Here’s why: To live in a world with few external restrictions, you need to have the ability to say “no” to your momentary impulses and passions. And kids (except for the most conscientious kids) do not have that ability.


Left to their own devices, how many kids do you know who will choose to eat a healthy meal over devouring dessert for dinner? How many do you know who would choose to do homework rather than indulge in video games? How many do you know who would voluntarily say “it’s time for me to go to sleep”?


The dream of “freedom from” works only if you know how to handle the “freedom to” part. You may think you’re really lucky if you have total freedom. But if you’re unable to create a viable balance between freedom and restraint, you’re not lucky at all. Witness all the grossly obese people, the crazy-in-debt people, the chronically sleep-deprived people, the addicted people. And these are adults who should have more control over their impulses than kids.

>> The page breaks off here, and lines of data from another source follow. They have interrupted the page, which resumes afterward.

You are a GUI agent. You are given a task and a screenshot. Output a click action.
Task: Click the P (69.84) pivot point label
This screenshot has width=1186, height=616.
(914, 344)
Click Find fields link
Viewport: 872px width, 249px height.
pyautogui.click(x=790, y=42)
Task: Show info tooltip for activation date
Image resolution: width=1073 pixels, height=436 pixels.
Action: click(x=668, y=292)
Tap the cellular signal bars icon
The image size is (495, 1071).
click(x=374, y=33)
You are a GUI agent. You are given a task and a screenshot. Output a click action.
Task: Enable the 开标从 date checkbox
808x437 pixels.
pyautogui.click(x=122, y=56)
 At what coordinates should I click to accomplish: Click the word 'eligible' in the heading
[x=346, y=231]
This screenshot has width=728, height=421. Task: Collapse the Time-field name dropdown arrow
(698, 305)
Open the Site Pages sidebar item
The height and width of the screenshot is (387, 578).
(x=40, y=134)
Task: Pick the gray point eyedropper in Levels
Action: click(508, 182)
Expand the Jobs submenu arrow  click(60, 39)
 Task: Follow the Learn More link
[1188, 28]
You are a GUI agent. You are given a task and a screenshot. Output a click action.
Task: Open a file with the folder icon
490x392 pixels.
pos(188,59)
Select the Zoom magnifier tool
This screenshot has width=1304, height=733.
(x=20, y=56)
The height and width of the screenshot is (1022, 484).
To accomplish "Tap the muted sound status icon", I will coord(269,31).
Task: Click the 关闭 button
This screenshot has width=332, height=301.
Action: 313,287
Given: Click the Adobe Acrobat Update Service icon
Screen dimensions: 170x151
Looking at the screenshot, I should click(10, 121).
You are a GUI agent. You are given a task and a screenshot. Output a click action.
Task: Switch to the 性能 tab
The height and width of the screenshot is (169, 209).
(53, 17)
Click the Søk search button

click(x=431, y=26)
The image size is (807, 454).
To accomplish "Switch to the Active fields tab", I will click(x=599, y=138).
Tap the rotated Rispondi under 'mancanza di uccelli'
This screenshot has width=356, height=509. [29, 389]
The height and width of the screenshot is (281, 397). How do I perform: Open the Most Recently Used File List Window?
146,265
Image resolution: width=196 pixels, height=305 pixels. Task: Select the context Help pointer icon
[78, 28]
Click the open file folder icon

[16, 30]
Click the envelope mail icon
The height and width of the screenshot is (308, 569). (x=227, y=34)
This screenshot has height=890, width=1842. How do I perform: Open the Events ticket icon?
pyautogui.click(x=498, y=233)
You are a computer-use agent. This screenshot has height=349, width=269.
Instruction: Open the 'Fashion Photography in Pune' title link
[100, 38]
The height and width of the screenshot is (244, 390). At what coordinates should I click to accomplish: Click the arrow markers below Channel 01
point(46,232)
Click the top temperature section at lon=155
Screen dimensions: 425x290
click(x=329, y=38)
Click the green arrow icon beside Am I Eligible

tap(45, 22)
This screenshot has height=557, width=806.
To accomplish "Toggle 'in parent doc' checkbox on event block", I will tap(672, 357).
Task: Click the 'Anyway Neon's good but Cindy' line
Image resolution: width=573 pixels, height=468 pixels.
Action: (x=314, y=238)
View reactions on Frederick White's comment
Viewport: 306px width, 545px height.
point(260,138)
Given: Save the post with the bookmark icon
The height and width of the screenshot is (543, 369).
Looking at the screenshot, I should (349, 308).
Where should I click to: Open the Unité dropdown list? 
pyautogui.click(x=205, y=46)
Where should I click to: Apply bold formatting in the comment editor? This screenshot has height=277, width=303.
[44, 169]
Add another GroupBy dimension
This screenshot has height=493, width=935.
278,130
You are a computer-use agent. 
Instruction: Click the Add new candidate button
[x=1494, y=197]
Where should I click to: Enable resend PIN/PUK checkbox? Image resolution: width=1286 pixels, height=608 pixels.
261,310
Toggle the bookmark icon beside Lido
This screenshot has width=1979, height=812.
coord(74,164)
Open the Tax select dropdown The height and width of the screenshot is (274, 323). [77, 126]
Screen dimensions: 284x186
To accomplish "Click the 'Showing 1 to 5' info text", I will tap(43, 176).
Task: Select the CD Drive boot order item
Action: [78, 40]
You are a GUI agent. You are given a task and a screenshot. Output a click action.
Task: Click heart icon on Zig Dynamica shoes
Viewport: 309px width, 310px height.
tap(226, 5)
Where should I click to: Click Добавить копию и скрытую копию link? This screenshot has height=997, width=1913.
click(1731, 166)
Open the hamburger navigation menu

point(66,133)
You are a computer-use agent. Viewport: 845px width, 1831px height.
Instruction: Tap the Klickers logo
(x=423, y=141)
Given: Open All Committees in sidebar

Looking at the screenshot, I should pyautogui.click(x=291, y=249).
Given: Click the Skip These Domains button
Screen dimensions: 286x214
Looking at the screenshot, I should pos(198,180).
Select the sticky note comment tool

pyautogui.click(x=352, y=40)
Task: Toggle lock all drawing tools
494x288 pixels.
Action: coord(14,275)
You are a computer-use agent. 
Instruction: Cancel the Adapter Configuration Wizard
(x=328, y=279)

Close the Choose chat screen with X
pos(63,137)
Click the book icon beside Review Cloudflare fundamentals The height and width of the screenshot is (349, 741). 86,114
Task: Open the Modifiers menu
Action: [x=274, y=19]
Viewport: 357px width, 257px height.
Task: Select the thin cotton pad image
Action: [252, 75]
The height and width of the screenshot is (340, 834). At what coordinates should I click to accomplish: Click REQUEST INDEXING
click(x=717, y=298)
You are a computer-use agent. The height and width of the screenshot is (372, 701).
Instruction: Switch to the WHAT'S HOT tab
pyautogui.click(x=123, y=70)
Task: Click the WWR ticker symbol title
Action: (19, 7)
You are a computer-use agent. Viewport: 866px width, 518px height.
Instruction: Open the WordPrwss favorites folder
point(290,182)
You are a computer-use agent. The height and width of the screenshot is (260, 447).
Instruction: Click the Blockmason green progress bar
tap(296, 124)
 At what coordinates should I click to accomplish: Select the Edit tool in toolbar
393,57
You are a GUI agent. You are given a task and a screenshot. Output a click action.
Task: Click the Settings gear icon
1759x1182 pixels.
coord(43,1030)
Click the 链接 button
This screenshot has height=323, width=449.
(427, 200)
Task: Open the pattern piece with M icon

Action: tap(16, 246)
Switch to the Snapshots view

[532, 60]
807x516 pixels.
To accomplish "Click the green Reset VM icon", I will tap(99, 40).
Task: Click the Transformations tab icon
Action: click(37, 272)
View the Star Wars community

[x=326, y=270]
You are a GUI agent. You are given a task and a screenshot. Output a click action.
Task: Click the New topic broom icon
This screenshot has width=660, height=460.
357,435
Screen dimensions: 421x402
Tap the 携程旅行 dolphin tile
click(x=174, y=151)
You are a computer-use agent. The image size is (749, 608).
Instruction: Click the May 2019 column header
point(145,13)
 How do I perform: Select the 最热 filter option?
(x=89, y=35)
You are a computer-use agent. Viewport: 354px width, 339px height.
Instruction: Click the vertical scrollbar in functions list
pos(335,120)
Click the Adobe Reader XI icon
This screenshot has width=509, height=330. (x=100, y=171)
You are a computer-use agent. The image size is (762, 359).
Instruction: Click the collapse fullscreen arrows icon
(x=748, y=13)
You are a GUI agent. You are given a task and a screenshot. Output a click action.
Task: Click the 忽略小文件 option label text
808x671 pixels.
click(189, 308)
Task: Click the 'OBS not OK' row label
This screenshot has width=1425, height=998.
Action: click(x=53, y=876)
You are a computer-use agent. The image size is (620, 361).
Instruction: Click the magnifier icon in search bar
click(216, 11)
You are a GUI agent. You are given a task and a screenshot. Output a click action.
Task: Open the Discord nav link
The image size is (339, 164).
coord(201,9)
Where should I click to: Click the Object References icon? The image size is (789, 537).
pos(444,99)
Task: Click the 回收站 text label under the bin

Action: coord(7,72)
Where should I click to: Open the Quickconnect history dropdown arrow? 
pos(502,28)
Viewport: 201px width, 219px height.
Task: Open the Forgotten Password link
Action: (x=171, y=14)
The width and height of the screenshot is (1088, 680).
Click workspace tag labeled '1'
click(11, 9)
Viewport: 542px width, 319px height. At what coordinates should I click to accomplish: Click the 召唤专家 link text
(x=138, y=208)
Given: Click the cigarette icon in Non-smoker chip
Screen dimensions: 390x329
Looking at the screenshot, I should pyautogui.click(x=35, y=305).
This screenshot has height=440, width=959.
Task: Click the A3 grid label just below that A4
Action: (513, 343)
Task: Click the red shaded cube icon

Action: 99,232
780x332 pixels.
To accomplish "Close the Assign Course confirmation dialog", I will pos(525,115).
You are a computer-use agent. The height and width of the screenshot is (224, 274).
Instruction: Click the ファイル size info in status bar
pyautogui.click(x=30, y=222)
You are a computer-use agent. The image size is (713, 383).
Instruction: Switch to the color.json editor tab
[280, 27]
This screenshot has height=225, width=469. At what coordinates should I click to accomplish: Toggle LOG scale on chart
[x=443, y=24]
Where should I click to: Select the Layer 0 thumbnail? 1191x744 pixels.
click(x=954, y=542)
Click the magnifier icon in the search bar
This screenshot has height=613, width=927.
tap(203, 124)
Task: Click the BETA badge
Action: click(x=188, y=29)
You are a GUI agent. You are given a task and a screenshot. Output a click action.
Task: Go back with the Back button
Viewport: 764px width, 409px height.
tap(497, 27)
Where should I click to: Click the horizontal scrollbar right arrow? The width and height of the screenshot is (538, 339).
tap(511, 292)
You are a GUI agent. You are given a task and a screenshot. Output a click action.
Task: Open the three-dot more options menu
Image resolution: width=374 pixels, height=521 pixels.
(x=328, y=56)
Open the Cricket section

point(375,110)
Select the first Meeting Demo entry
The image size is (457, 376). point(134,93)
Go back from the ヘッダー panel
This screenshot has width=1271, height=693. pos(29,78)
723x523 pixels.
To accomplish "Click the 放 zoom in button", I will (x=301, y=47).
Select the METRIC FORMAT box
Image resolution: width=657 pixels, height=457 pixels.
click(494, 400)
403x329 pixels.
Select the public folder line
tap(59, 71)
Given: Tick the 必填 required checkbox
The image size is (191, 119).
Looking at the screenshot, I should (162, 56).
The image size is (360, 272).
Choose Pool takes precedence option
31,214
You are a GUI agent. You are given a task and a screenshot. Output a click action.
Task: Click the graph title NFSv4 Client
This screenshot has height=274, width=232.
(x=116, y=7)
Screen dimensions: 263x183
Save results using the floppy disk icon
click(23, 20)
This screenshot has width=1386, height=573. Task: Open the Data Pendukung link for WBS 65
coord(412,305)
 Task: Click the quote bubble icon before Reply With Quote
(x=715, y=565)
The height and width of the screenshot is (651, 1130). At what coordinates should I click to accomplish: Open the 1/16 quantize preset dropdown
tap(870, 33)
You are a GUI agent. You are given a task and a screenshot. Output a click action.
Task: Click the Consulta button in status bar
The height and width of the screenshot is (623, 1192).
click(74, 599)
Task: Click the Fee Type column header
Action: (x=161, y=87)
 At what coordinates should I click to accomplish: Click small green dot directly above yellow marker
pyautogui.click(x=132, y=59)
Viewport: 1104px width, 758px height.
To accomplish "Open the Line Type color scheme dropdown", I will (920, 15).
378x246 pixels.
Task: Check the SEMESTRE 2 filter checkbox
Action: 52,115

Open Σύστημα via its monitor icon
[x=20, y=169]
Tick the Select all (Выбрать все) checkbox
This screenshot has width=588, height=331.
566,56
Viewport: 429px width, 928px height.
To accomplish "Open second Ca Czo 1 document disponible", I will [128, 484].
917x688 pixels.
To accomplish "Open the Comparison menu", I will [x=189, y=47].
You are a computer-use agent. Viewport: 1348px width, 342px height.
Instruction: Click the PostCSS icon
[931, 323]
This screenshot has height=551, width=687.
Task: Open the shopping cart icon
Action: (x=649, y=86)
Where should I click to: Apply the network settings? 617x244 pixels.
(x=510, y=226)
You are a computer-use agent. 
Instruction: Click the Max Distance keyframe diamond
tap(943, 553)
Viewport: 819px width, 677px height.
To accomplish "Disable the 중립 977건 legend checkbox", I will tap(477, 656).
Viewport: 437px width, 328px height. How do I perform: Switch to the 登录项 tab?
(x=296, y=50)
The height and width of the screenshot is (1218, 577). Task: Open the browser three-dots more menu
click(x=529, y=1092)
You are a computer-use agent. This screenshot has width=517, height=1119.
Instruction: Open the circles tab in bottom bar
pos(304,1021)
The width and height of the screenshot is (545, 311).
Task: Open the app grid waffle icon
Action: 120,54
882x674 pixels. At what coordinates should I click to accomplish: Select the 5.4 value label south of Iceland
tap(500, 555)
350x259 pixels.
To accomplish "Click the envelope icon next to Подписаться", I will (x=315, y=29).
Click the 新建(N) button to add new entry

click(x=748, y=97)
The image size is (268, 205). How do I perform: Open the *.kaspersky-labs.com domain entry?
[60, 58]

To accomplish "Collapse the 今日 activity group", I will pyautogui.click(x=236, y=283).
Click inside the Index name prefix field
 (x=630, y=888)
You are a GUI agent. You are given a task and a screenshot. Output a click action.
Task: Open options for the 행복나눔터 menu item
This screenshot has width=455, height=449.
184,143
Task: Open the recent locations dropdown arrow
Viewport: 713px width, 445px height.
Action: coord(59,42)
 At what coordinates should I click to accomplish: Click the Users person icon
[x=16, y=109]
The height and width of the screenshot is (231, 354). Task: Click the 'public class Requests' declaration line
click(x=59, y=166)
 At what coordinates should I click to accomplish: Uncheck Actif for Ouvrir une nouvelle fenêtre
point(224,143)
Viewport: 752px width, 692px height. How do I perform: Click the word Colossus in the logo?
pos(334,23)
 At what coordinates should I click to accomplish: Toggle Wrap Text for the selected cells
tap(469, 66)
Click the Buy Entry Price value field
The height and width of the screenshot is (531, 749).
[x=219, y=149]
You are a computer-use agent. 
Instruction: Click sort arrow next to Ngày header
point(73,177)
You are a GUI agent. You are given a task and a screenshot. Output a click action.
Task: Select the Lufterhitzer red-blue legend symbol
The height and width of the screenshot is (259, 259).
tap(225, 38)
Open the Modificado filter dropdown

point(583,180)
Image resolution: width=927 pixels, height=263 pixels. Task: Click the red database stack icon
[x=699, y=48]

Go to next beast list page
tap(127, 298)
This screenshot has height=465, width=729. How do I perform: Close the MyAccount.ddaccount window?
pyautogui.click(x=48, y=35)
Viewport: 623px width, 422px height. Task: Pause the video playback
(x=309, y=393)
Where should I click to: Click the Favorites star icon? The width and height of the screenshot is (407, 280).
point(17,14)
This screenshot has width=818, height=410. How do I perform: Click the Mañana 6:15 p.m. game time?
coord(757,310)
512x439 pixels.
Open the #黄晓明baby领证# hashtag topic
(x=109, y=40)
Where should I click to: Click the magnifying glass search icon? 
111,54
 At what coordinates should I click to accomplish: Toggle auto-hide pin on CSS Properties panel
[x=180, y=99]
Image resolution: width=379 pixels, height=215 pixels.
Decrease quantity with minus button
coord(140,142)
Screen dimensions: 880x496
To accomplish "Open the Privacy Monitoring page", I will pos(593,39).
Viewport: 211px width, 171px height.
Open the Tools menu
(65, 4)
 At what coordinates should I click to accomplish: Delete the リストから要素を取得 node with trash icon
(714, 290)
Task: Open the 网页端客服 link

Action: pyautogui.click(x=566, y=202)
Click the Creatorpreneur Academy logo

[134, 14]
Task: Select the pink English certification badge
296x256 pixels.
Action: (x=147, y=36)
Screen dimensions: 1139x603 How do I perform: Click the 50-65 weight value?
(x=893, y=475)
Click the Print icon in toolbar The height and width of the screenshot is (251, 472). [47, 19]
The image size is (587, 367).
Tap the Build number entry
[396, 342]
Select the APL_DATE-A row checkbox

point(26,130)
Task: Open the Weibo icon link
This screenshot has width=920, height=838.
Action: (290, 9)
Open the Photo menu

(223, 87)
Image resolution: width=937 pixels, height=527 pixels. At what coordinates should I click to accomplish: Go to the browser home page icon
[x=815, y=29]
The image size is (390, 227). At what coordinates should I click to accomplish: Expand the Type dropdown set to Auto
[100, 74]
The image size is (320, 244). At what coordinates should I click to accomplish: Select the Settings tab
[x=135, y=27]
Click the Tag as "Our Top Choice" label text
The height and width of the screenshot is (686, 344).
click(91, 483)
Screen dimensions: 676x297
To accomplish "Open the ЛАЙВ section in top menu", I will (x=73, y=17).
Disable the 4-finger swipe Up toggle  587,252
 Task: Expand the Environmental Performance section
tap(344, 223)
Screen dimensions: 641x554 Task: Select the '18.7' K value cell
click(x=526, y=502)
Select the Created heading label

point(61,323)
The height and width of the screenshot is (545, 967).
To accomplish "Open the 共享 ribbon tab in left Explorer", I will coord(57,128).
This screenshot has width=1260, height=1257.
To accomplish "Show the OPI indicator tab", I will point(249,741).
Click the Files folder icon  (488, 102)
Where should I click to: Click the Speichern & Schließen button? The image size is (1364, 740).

So what happens when kids are free to do as they please? Do you think their nobler instincts typically triumph over their baser ones? If so, you are a dreamer. For most kids have no idea how to handle an excess of freedom, even though they’re demanding it.


It’s natural for kids to lobby for fewer restrictions. And it’s natural for parents to ease up on restraints as kids get older. But if parents make a wholesale capitulation to endless and insistent demands for more freedom, the results typically are appalling.


Here’s the end result when kids get to run the household: They eat only what they want to eat. They watch an inordinate amount of TV. They play an endless amount of video games. They go to sleep when they damn well please. They cuss out their parents. They don’t take care of their things. They demand that their parents buy them whatever they want. They have no frustration tolerance. Their wants become their needs. Their needs must be met. Their needs supersede everyone else’s.


And that’s just a description of pre-adolescent behavior. Once adolescence hits, teens without restraints command the household, defining their most outrageous activity as acceptable because it could always be worse:


“I can’t get up today; I’m too tired. I’m not going to school. Get out of my room and leave me alone!”


“I’m having a keg party this weekend. I don’t care if I’m underage. You know it’s better if I drink at home than to be out on the street drinking.”


“Yes, I’m hooking up with a lot of girls. That’s good. You always told me not to get serious with any one girl ’til I’m older.”


“It’s only pot. I could be using heroin or cocaine like lots of other kids.”


Kids need parents to restrict their freedom, to narrow their choices and to put pressure on them to meet their obligations. Kids may not appreciate all this restraint. But they need it. And parents need to step up to the plate and provide it, even when it’s so much easier to just give in to the incessant complaining and demanding.